There are those who insist that the higher results shown in the foregoing table may easily be obtained by any one who will give as much thought and labor to growing bananas as are required for the successful raising of corn or of potatoes. It is true that the figures on which the averages shown are based were, in many cases, from the experience of native and other planters of little diligence and skill, and that they got smaller results than might easily have been obtained. It may be possible that if one will allow two or three stalks to rise from each stand of bananas, and together mature their fruit, he many get 444 to 780 bunches from an acre each of a few years, and that in such a case he might get $185 to $278 for the crop; but it will be clear to all that he who expects to make only 270 bunches per annum from an acre, and get only $78 profit therefrom, will be safer than he who invests his money with the expectation of making greater gains.

The Hand Book of Nicaragua, published by the Bureau of American Republics, which is under the direction of the U. S. Department of State, says:

There is, perhaps, no industry in Central America that is more attractive to men of small capital than banana growing, from the fact that the clearing of the land is effected cheaply, and from the small cost of after-cultivation, which is limited only to such clearing of weeds and undergrowth as may be sufficient to allow access to the trees, and the short time necessary to produce a paying crop. When the trees and brush that have been cut in clearing the land become sufficiently dry, they are burned, and the banana suckers are then planted among the charred remains and ashes, without any further preparation of the soil. The best results are obtained by giving the trees plenty of space, say from 15 to 18 feet apart. In about ten months the first fruit can be gathered; but in the second year the trees reach maturity, and by a proper management of the fruit stalks in a fair sized plantation a constant succession in the crop may be secured, and fruit gathered every week throughout the year.

The only careful work necessary on a banana plantation is in handling the heavy bunches so as to avoid bruising them, as any such injury causes a black spot to appear, beneath which decay quickly begins as the fruit ripens. The natives have learned by experience when they cut into the fruit stalk so to gauge the strength of the blow as to cut just deep enough to cause the stalk to bend slowly over until the end of the bunch reaches the ground, when another slash with the machete severs it, and it is loaded carefully into the cart.

A plantation of 40 manzanas (about 69 acres) will, during and after the second year, produce about 54,000 bunches. The lowest price paid for bunches for some years past is 37½ cents per bunch, which would give an annual value of the crop of $20,250, or more than double the expenditure for purchase of land, clearing, cultivating and gathering the crop, and all expenses to the end of the second year.

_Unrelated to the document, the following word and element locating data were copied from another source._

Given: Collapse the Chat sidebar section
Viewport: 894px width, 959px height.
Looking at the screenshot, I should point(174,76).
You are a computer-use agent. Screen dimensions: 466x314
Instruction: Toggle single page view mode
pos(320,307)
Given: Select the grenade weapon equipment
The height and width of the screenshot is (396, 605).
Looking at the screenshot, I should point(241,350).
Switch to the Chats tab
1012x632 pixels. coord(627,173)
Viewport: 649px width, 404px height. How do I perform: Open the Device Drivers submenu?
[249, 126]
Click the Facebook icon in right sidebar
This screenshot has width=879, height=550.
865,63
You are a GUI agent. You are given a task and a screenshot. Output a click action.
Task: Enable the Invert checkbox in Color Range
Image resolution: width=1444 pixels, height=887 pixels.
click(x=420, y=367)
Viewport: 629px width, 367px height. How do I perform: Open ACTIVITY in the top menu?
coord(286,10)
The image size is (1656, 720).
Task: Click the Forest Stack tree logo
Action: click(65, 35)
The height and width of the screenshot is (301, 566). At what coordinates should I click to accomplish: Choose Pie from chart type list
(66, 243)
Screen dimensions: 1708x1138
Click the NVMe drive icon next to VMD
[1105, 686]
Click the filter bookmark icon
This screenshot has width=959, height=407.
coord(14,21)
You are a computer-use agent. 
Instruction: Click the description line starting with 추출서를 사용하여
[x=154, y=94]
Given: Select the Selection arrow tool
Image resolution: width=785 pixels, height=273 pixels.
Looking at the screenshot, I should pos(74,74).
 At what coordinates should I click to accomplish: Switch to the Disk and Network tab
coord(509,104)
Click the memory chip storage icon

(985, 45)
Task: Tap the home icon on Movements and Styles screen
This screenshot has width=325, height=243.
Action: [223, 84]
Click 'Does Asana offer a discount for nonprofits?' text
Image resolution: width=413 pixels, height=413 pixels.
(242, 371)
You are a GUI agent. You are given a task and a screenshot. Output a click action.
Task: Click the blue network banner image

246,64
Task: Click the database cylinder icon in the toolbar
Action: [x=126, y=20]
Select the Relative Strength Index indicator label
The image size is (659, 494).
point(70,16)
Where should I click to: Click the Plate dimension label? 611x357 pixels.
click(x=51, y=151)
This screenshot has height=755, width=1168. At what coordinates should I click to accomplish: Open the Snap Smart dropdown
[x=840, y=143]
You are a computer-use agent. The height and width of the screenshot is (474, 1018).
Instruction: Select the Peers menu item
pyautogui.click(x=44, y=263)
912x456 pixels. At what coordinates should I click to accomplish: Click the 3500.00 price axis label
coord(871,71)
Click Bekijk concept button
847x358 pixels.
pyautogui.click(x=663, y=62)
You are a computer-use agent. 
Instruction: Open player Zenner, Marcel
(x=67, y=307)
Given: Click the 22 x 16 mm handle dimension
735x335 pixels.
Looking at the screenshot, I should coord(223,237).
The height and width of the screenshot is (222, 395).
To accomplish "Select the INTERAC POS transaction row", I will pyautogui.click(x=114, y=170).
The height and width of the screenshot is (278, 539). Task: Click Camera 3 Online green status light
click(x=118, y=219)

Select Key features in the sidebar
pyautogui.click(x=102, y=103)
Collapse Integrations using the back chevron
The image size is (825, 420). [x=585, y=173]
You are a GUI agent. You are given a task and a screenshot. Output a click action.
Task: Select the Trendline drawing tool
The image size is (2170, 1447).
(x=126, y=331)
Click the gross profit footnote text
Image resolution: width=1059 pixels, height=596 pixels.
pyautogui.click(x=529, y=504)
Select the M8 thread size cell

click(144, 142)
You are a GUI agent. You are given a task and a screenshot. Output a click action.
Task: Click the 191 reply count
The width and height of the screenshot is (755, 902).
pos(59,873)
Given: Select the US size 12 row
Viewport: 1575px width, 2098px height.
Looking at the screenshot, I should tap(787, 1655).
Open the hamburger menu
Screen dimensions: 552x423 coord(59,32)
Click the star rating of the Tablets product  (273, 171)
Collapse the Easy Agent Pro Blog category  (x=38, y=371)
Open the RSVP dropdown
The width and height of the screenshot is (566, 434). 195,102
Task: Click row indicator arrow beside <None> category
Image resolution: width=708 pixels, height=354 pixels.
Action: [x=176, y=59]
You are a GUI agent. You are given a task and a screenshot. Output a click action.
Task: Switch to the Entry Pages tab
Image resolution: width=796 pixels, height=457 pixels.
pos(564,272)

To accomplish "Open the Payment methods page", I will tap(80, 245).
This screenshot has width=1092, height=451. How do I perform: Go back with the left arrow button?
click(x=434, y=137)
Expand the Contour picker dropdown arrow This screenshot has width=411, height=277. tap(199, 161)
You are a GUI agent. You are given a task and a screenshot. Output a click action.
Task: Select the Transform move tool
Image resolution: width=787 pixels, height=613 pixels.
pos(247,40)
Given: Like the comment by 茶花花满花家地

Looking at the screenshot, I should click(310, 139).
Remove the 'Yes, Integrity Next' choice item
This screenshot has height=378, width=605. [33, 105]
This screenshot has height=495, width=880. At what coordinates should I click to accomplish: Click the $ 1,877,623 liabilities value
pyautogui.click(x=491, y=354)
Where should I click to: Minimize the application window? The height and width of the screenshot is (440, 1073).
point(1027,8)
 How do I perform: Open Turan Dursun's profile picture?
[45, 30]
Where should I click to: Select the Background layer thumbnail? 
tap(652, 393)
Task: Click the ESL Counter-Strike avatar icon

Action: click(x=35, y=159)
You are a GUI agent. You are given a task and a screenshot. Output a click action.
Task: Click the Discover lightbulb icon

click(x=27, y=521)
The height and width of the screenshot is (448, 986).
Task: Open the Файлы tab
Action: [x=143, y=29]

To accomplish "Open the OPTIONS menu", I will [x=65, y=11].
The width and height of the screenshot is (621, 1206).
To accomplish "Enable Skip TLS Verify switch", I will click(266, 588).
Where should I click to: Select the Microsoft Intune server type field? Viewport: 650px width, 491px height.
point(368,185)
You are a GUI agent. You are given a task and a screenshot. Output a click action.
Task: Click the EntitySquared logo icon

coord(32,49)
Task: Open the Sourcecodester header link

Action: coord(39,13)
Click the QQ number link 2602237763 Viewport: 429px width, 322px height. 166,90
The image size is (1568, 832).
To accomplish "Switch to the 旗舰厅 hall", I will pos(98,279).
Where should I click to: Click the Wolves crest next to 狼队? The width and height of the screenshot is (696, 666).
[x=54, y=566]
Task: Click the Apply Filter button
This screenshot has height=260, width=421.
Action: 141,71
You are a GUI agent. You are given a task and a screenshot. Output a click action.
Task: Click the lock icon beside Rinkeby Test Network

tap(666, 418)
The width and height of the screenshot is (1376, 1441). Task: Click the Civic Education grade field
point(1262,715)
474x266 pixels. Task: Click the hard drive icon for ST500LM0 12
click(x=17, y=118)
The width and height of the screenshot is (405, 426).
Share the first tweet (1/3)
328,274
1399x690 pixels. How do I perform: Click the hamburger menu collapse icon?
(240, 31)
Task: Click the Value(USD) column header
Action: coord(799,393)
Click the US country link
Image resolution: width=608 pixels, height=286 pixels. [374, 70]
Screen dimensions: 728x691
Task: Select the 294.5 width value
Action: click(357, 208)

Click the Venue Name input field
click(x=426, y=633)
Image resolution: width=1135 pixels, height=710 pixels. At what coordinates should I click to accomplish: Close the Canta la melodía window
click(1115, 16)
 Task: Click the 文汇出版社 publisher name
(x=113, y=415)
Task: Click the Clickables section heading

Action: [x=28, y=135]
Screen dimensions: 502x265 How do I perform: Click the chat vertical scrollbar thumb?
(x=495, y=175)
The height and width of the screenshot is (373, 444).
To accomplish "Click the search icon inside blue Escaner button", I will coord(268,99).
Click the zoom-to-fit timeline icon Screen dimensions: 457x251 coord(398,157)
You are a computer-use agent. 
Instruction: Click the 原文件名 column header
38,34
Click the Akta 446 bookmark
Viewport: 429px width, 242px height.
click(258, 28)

As the cost of producing bananas after the first crop from a plantation is confined to cultivating and harvesting, which may be done for $10 per acre yearly, it is scarcely wonderful that Judge O’Hara, late U. S. Consul at Greytown, Nicaragua, a lawyer whose acute mind is trained to sifting evidence, reported to the Department of State at Washington regarding banana-growing on the Atlantic coast of that republic, that:

It seems reasonably certain that bananas on the Bluefields River pay better than many crops in the United States. * * * * These figures would seem to indicate that at the end of a year a planter having 36 acres of bananas under cultivation would have $3,847.32 left after paying for all necessary labor and provisions—figures apt to bring discontent to an American farmer having but 36 acres of wheat or corn; and especially so when he compares the price of his land, ranging from $15 to $80 per acre, with that of land in eastern Nicaragua, where cultivated lands may be said to have no established market value, few improved plantations having ever been sold.